# Natural Language Processing

In [None]:
# Reference:
# https://github.com/ageron/handson-ml/blob/master/03_classification.ipynb
import os
import numpy as np
import pandas as pd
import matplotlib.pyplot as plt
import urllib
import tarfile
%matplotlib inline

**Download spam emails and ham emails**

In [None]:
def fetch_spam_data():
    """
    Download spam email datasets. Data are saved to 'Data/spam_emails/'.
    """
    # Set up URLs and filenames.
    DOWNLOAD_ROOT = "http://spamassassin.apache.org/old/publiccorpus/"
    HAM_URL = DOWNLOAD_ROOT + "20030228_easy_ham.tar.bz2"
    SPAM_URL = DOWNLOAD_ROOT + "20030228_spam.tar.bz2"
    LOCAL_DIRECTORY = "Data/spam_emails/"
    HAM_FILENAME = os.path.join(LOCAL_DIRECTORY, "ham.tar.bz2")
    SPAM_FILENAME = os.path.join(LOCAL_DIRECTORY, "spam.tar.bz2")
    
    # Download spam file and ham file.
    if not os.path.isdir(LOCAL_DIRECTORY):
        os.mkdir(LOCAL_DIRECTORY)
    if not os.path.isfile(HAM_FILENAME):
        urllib.request.urlretrieve(HAM_URL, HAM_FILENAME)
    if not os.path.isfile(SPAM_FILENAME):
        urllib.request.urlretrieve(SPAM_URL, SPAM_FILENAME)
    
    # Decompress the downloaded tar files.
    with tarfile.open(HAM_FILENAME, 'r') as file:
        file.extractall(LOCAL_DIRECTORY)
    with tarfile.open(SPAM_FILENAME, 'r') as file:
        file.extractall(LOCAL_DIRECTORY)
        
    # Print out all filenames.
    for dirname, _, filenames in os.walk(LOCAL_DIRECTORY):
        for filename in filenames:
            print(os.path.join(dirname, filename))

In [None]:
fetch_spam_data()

**Store all the filenames in a list**

In [None]:
HAM_DIR = "Data/spam_emails/easy_ham/"
SPAM_DIR = "Data/spam_emails/spam/"
ham_filenames = [name for name in os.listdir(HAM_DIR) if name != "cmds"]
spam_filenames = [name for name in os.listdir(SPAM_DIR) if name != "cmds"]

In [None]:
print(len(ham_filenames))
print(len(spam_filenames))

In [None]:
ham_filenames

**Load emails**

In [None]:
import email
import email.policy

def load_email(is_spam, filename, data_path="Data/spam_emails/"):
    directory = "spam" if is_spam else "easy_ham"
    with open(os.path.join(data_path, directory, filename), 'rb') as file:
        return email.parser.BytesParser(policy=email.policy.default).parse(file)

In [None]:
ham_emails = [load_email(is_spam=False, filename=name) 
              for name in ham_filenames]
spam_emails = [load_email(is_spam=True, filename=name) 
              for name in spam_filenames]

In [None]:
email = ham_emails[3]

In [None]:
# ?email

In [None]:
print(email.get_content())

Some emails are actually multipart, with images and attachments (which can have their own attachments).
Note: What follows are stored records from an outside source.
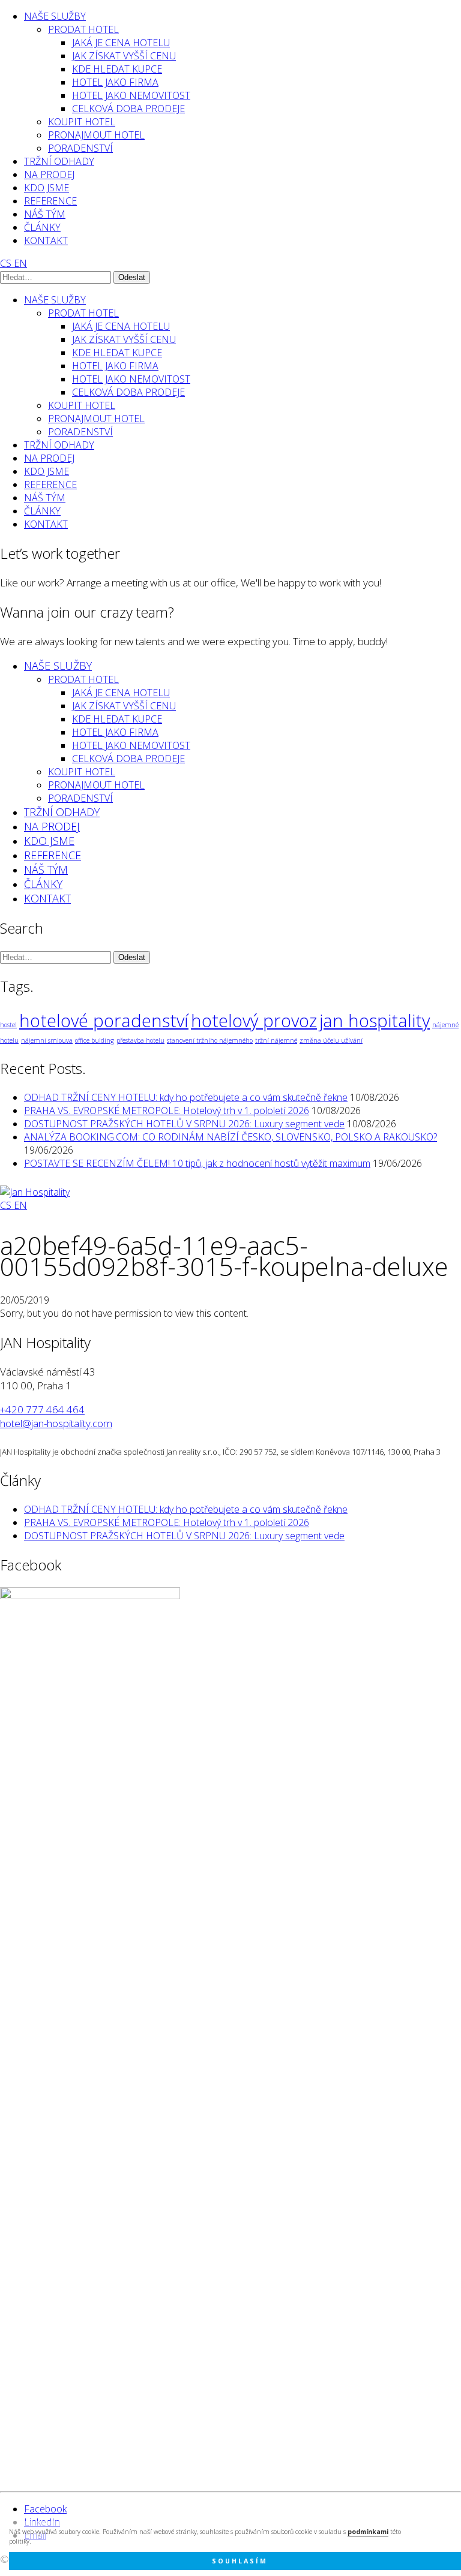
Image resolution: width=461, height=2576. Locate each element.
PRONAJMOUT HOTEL (96, 135)
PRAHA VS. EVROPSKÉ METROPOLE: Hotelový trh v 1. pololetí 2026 (166, 1110)
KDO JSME (46, 187)
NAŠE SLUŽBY (55, 16)
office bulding (94, 1040)
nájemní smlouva (47, 1040)
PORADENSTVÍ (80, 148)
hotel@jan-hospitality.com (56, 1423)
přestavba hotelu (140, 1040)
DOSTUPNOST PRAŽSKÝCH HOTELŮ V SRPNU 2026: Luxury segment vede (184, 1123)
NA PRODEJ (49, 174)
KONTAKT (46, 240)
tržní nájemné (276, 1040)
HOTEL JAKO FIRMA (115, 82)
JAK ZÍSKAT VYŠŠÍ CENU (124, 55)
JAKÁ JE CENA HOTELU (121, 42)
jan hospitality (374, 1021)
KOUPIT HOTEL (81, 121)
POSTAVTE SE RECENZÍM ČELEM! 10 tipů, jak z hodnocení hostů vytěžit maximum (197, 1163)
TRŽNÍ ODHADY (59, 161)
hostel (8, 1025)
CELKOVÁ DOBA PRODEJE (128, 108)
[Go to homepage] (35, 1192)
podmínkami (368, 2531)
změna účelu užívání (331, 1040)
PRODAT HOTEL (83, 29)
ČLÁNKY (42, 227)
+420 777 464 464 (42, 1409)
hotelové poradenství (103, 1021)
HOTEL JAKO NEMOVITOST (131, 95)
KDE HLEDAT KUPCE (117, 69)
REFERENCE (50, 200)
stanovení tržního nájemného (210, 1040)
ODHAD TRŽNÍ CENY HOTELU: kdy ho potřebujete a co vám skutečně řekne (186, 1097)
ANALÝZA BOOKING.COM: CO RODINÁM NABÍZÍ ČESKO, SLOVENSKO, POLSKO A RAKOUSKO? (230, 1136)
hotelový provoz (254, 1021)
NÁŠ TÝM (44, 214)
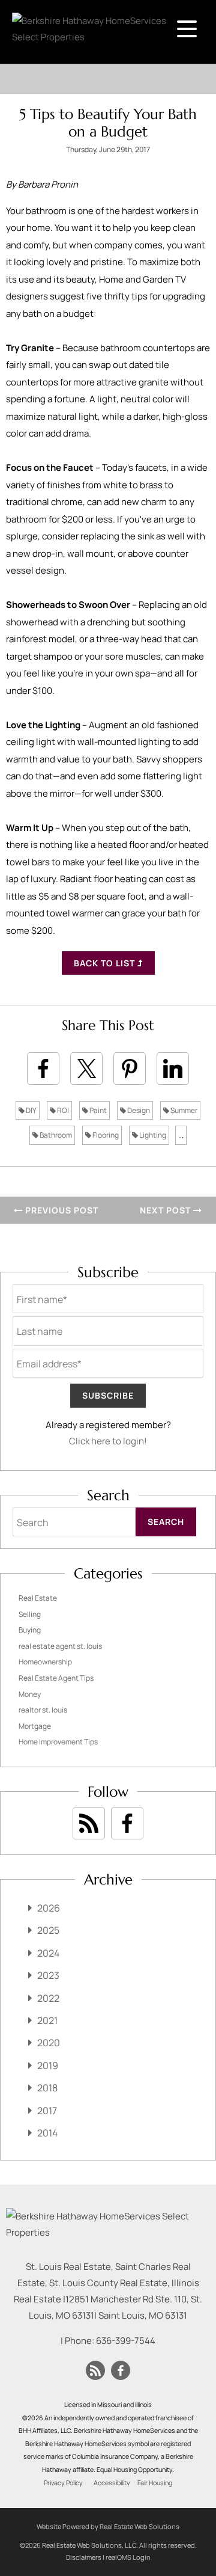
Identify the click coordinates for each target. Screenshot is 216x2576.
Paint (97, 1110)
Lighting (152, 1135)
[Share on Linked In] (173, 1068)
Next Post (166, 1210)
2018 (47, 2087)
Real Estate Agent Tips (56, 1678)
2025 (48, 1930)
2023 (48, 1975)
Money (30, 1694)
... (181, 1135)
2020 (48, 2042)
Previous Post (60, 1210)
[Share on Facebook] (43, 1068)
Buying (30, 1630)
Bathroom (55, 1135)
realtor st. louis (43, 1710)
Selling (30, 1614)
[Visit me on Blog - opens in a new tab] (89, 1823)
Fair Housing (154, 2483)
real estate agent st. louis (60, 1646)
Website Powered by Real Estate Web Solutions (108, 2526)
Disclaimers (83, 2557)
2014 (47, 2132)
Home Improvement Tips (58, 1742)
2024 (48, 1953)
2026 (48, 1908)
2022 (48, 1998)
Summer (183, 1110)
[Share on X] (86, 1068)
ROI (62, 1110)
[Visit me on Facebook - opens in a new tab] (127, 1823)
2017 (47, 2110)
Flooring (105, 1135)
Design (138, 1110)
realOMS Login (128, 2557)
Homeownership (45, 1662)
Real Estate (38, 1598)
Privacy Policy (63, 2483)
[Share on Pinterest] (129, 1068)
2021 (47, 2020)
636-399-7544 (125, 2340)
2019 (47, 2065)
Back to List (105, 963)
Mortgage (35, 1726)
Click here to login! (108, 1441)
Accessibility (112, 2483)
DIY (31, 1110)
Let's look at the various types of structures we have:

In [None]:
def get_email_structure(email):
    if isinstance(email, str):
        return email
    # get the main body of the email as payload
    payload = email.get_payload()
    if isinstance(payload, list):
        return "multipart({})".format(", ".join([
            get_email_structure(sub_email)
            for sub_email in payload
        ]))
    else:
        return email.get_content_type()

In [None]:
from collections import Counter
# A counter is a container that stores elements as dictionary keys, 
# and their counts are stored as dictionary values.
def structures_counter(emails):
    structures = Counter()
    for email in emails:
        structure = get_email_structure(email)
        structures[structure] += 1
    return structures

In [None]:
ham_counter = structures_counter(ham_emails)

In [None]:
ham_counter.most_common()

In [None]:
structures_counter(spam_emails).most_common()

It seems that the ham emails are more often plain text, while spam has quite a lot of HTML. Moreover, quite a few ham emails are signed using PGP, while no spam is. In short, it seems that the email structure is useful information to have.

**Load email headers**

In [None]:
for header, value in spam_emails[4].items():
    print(header,":",value)

In [None]:
# Extract the subject header
spam_emails[0]["Subject"]

Before we learn too much about the data, let's not forget to split it into a training set and a test set. The test set is reserved to evaluate the classifier that we build from the training set. We are not supposed to use any information from the test set to build the classifier.

In [None]:
from sklearn.model_selection import train_test_split
X = np.array(ham_emails + spam_emails)
y = np.array([0] * len(ham_emails) + [1] * len(spam_emails))

X_train, X_test, y_train, y_test = train_test_split(X, y, test_size=0.2, random_state=42)

**Preprocess the text data**

**1. convert HTML to plain text**

In [None]:
import re
from html import unescape

def html_to_plain_text(html):
    text = re.sub('<head.*?>.*?</head>', '', html, flags=re.M | re.S | re.I)
    text = re.sub('<a\s.*?>', ' HYPERLINK ', text, flags=re.M | re.S | re.I)
    text = re.sub('<.*?>', '', text, flags=re.M | re.S)
    text = re.sub(r'(\s*\n)+', '\n', text, flags=re.M | re.S)
    return unescape(text)

# Flags:
# re.M: multiline
# re.S: dot matches all
# re.I: ignore case

In [None]:
html_spam_emails = [email for email in X_train[y_train==1]
                    if get_email_structure(email) == "text/html"]
sample_html_spam = html_spam_emails[7]
print(sample_html_spam.get_content().strip()[:1000], "...")

This is the resulting plain text:

In [None]:
print(html_to_plain_text(sample_html_spam.get_content())[:1000], "...")

Now let's write a function that takes an email as input and returns its content as plain text, whatever its format is:

In [None]:
def email_to_text(email):
    html = None
    for part in email.walk():
        ctype = part.get_content_type()
        if not ctype in ("text/plain", "text/html"):
            continue
        try:
            content = part.get_content()
        except: # in case of encoding issues
            content = str(part.get_payload())
        if ctype == "text/plain":
            return content
        else:
            html = content
    if html:
        return html_to_plain_text(html)

In [None]:
print(email_to_text(sample_html_spam)[:100], "...")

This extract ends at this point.